Oil Patch Insider: Elliott replaces Giesler at Glacier; Recruiting to increase in oil patch
Kay Cashman Petroleum News
Carl F. Giesler Jr., president and CEO of Glacier Oil & Gas, has left the Alaska-based company to take the position of CEO and director of Jones Energy Inc. in Austin, Texas.
Phil Elliott, who has been with Glacier and its predecessor companies since April 2015, formerly carried the title chief financial officer and executive vice president and confirmed his promotion to president in an email to Petroleum News on Nov. 7.
According to Glacier’s website, prior to joining Glacier, his career was spent in the oil and gas industry in various roles with EQT Corp.
Elliott currently serves on the board of directors of Cook Inlet Spill Prevention & Response, CISPRI.

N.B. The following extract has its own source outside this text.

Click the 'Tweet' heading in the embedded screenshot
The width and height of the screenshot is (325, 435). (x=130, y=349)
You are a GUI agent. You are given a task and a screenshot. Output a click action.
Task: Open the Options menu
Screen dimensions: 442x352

He earned his MBA from Carnegie Mellon, his MS in Engineering from the University of Pittsburgh and his BA from Bucknell.

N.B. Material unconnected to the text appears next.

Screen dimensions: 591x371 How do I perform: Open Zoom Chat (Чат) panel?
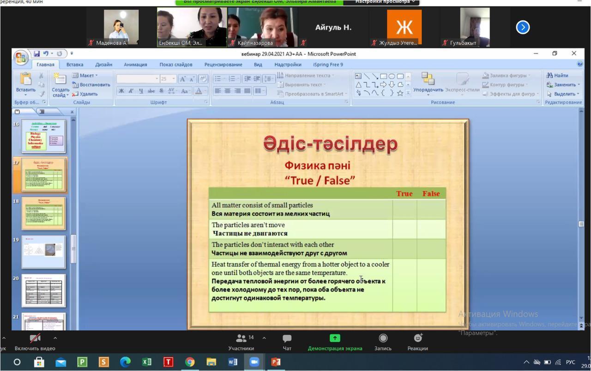tap(287, 342)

While Glacier is a privately held company, Jones is a public firm listed on the New York Stock Exchange (JONE).
Jones’ operations are in the U.S. Midcontinent (Western Anadarko and Merge), while Glacier focuses strictly on Alaska.
Created through the bankruptcy case of the former Miller Energy Resources Ltd., Glacier now operates four units in Alaska, including the West McArthur River and Redoubt units on the west side of Cook Inlet and the North Fork unit in the southern Kenia Peninsula through its subsidiary Cook Inlet Energy. On the eastern North Slope Glacier operates the Badami unit through its subsidiary Savant Alaska LLC.
Former Alaska Gov. Sean Parnell is an independent director on Glacier’s board.
At the time Petroleum News went to press there was no response from Giesler as to what if any interest Jones might have in Alaska.
- KAY CASHMAN
Recruiting to increase in oil patch According to a Nov. 7 report in Rigzone, oil and gas recruiting worldwide is expected rise in coming months.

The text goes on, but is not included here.